To detect security vulnerabilities, Swiss Post regularly has the election and voting platform and the infrastructure of its new e-voting system put through its paces by IT experts from all over the world. Carrying out such public intrusion tests is a legal requirement of the Confederation.
Since last weekend, it’s been time for ethical hackers to target Swiss Post’s e-voting system again. This is the first time they have encountered the system configured for National Council elections, allowing them to test new functionalities. Swiss Post provides the e-voting environment for this purpose at the pit.evoting.ch URL. This is the latest system release and the 1:1 version of the infrastructure that is also used at real contests. It allows interested experts worldwide to simulate the vote casting procedure, detect security vulnerabilities and try to break through the infrastructure and penetrate the electronic ballot box. The public intrusion test will run from 8 to 31 July 2023.
The search for vulnerabilities is worthwhile
IT specialists who find a vulnerability will earn a reward. Swiss Post pays up to 250,000 francs for confirmed findings, depending on their severity.
Besides the public intrusion test, which Swiss Post conducts on a recurring but time-limited basis, the public review of the programming code, the specifications and other essential documentation of the e-voting system is ongoing. The latest versions of these documents are always publicly available on the GitLab specialist platform for specialists to check. Swiss Post has already received over 270 reports this way and paid out over 160,000 francs in rewards.

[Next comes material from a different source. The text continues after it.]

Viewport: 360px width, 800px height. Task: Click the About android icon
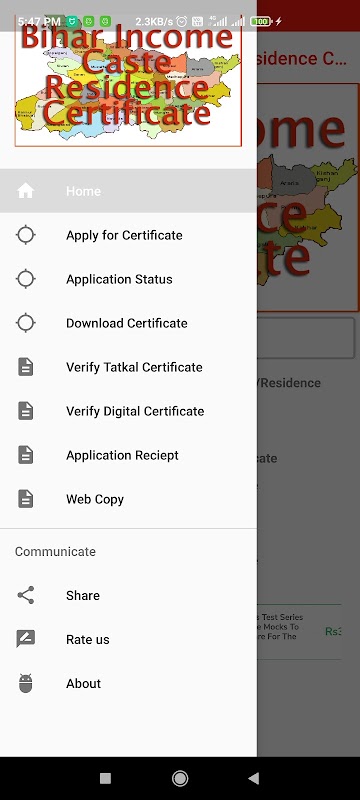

Swiss Post publishes all findings from the public review on the GitLab platform. It also summarizes and provides information about the results of the public intrusion test in the form of a report.
Around 3,400 hackers worldwide took part in the last public intrusion test in autumn 2022 to attack the system. No-one succeeded in penetrating the e-voting system, or even the electronic ballot box. A hacker reported a finding to Swiss Post and received a reward for it. Swiss Post has implemented the improvement for it in the current system version.
Why does ethical hacking lead to greater security?
Swiss Post’s new e-voting system enjoyed a successful premiere in the June 2023 votes in the Cantons of Basel-Stadt, St Gallen and Thurgau. However, even after its initial deployment, Swiss Post is continuing to develop the system, because security is the top priority in e-voting. The inclusion of ethical hackers in security audits is a particularly effective cybersecurity measure. Swiss Post was one of the first companies in Switzerland to launch a public bug bounty programme about two years ago and has gained valuable experience with it. Thanks to the reported findings, Swiss Post has been able to effectively eliminate vulnerabilities in its systems and continue to improve security – including for e-voting.
In the ongoing development of its e-voting system, Swiss Post is also guided by the catalogue of measures adopted by the Confederation and the cantons in March 2023.
Cybersecurity at Swiss Post
Digital technologies are fast-paced and evolving rapidly. Equally, cyber criminals are continually developing their attack methods. That’s why it is part of IT’s job to continuously check systems for improvements and security vulnerabilities.
Swiss Post combines various testing methods to ensure a high level of security for its IT applications. It deploys internal measures for this and has applications tested by specialized companies. Swiss Post has also been running public bug bounty programmes for several years. They allow private computer specialists with good intentions, so-called ethical hackers, to search for security vulnerabilities. To do this, they attack systems and try to penetrate them. If they succeed, they receive a financial reward from Swiss Post. The company takes the confirmed findings into account in developing the system, helping it to continuously improve its online services.